All skills

ACCEPTS

Activities, Contributing, Comparisons, Emotions, Pushing away, Thoughts, Sensations

ACCEPTS is a menu of seven ways to point your attention somewhere else when a problem can't be solved right now. It isn't pretending nothing is wrong — it's choosing, on purpose, not to sit inside the pain every second while you wait for a moment when you can actually do something about it.

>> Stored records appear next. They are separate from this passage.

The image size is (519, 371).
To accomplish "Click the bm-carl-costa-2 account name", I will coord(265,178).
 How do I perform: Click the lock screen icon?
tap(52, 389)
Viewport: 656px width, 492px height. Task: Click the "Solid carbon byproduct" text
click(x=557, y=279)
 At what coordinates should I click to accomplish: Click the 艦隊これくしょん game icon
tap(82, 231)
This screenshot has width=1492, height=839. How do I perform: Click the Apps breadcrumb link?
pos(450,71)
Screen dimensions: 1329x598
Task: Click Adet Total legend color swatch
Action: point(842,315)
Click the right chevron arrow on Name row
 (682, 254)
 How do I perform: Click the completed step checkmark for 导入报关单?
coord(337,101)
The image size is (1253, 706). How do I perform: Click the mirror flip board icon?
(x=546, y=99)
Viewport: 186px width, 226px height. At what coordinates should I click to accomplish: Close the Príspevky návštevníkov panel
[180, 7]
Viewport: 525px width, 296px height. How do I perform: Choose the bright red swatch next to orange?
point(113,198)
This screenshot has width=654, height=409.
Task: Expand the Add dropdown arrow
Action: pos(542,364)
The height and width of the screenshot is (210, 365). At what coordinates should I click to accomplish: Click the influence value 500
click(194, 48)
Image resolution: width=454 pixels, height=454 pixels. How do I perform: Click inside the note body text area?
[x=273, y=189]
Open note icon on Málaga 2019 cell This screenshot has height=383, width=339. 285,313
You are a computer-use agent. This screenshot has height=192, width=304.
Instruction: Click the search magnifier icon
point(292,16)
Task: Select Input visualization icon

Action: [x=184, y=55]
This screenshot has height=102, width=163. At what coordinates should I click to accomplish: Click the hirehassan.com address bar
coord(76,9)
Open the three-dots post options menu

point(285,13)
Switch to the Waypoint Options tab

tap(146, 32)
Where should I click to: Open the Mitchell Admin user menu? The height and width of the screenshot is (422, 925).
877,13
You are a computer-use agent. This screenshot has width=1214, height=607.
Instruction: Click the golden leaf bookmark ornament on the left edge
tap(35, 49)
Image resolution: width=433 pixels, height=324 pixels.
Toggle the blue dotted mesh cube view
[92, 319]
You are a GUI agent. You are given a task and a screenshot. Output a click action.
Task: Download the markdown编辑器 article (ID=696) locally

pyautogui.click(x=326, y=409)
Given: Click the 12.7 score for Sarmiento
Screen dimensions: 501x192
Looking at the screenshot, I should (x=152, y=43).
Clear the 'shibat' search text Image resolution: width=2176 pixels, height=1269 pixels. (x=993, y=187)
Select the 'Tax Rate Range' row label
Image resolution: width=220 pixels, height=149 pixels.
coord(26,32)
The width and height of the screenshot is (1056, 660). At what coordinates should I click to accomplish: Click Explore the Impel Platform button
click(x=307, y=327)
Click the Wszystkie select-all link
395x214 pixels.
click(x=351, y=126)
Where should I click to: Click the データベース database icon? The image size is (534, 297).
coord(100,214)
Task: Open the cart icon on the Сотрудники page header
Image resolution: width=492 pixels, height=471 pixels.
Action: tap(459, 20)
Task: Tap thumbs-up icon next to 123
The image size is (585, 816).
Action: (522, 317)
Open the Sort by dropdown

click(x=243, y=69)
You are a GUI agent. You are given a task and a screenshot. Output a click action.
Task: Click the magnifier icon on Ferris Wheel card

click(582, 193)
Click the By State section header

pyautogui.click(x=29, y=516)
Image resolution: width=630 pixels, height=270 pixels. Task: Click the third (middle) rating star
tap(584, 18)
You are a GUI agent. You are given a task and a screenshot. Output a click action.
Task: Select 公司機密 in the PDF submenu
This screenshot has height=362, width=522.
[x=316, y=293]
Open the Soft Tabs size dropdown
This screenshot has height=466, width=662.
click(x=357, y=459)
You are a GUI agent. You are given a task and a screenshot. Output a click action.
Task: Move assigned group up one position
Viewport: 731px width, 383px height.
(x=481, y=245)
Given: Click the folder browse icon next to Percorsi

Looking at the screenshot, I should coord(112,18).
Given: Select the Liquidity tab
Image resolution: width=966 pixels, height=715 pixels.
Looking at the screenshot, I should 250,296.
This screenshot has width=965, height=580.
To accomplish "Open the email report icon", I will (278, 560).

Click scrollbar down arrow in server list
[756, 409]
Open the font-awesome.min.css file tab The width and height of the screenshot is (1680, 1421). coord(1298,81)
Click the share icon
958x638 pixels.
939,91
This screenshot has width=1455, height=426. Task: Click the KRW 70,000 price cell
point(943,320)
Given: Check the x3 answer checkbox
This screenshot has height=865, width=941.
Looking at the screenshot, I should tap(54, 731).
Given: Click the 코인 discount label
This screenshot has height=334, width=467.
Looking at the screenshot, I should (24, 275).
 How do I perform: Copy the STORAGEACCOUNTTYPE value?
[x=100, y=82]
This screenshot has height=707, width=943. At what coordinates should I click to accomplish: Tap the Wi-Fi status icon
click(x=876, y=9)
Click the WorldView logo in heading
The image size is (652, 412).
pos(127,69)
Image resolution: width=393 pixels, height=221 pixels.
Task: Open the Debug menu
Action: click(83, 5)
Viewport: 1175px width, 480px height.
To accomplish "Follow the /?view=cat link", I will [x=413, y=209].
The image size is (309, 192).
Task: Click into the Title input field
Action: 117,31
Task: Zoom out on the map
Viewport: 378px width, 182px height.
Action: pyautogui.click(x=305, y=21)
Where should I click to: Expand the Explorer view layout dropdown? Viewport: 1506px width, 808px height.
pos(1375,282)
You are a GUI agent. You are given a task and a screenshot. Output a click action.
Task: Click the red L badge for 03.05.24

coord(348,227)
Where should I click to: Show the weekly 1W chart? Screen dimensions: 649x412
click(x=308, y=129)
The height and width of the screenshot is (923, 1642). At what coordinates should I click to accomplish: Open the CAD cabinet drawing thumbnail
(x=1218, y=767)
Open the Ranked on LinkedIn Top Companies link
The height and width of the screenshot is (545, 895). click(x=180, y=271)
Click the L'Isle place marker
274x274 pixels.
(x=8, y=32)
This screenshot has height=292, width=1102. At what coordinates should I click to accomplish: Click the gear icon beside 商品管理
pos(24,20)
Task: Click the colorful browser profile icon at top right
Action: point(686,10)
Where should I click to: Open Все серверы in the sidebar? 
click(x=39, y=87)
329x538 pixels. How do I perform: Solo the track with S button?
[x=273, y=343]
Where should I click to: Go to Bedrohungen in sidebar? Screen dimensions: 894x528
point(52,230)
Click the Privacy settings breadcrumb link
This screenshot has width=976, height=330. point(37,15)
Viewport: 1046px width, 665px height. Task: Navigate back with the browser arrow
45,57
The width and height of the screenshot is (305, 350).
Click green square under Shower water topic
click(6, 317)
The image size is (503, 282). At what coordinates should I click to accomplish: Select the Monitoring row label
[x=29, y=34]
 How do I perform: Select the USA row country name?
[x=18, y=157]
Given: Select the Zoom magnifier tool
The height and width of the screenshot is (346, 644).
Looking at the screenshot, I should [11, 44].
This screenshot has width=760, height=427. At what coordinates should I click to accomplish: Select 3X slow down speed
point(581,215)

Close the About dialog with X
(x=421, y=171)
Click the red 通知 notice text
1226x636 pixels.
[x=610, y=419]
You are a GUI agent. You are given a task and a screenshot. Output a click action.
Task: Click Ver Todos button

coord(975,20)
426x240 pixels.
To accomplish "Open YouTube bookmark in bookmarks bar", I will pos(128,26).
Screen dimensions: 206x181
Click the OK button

Think of it as a menu, not a checklist. You don't work through all seven in order — you pick whichever one fits this moment, and you come back to the problem later, by choice.

When to use it

  • Something painful is happening and there's nothing you can do about it yet
  • You're waiting — for news, for a reply, for morning
  • Dwelling on it is making the pain bigger, not smaller
  • You need to get through the next hour, not solve your whole situation

The steps

A

Activities

Do something that takes real attention — go for a walk, clean out a drawer, play a game, cook something simple. Busy hands and a busy mind leave less room for the pain to fill.

C

Contributing

Do something for someone else. Check in on a friend, help with a chore, leave a kind comment. Turning your attention toward another person shifts it off your own hurt for a while.

C

Comparisons

Some people find it steadying to remember a harder time they got through, or to think of others coping with similar pain. This one is completely optional — for many people it backfires and feels dismissive of their own hurt. If it doesn't help you, skip it without a second thought.

E

Emotions

Stir up a different feeling on purpose. Watch something that makes you laugh, put on music that lifts you, look at photos that make you smile. You're not faking anything — you're giving your mood a different input.

P

Pushing away

Set the situation down for now, by choice. Picture putting it in a box and placing the box on a shelf — you can take it down later, when you're steadier. Setting something aside on purpose is different from avoiding it.

T

Thoughts

Fill your head with something neutral that takes effort. Count backward from 100 by sevens, name every blue thing you can see, run through song lyrics line by line. A busy mind has less bandwidth for spiraling.

S

Sensations

Give your body something strong and safe to feel. Hold an ice cube, take a cold shower, bite into a lemon or a sour candy, turn the music up. A big sensation can anchor you in your body when your head is loud.

An example

Priya's manager schedules a 'quick chat' for Monday morning and won't say what it's about. It's Friday at 6 p.m. There is nothing she can do for two whole days, but her mind keeps writing worst-case scripts. So she picks from the menu: Friday night she deep-cleans her kitchen with a podcast on. Saturday she helps her neighbor carry groceries upstairs, then watches a comedy that always makes her laugh. When the dread creeps back on Sunday night, she names every green thing in her room until her thoughts slow down. Monday still comes — but she didn't spend the whole weekend living inside it.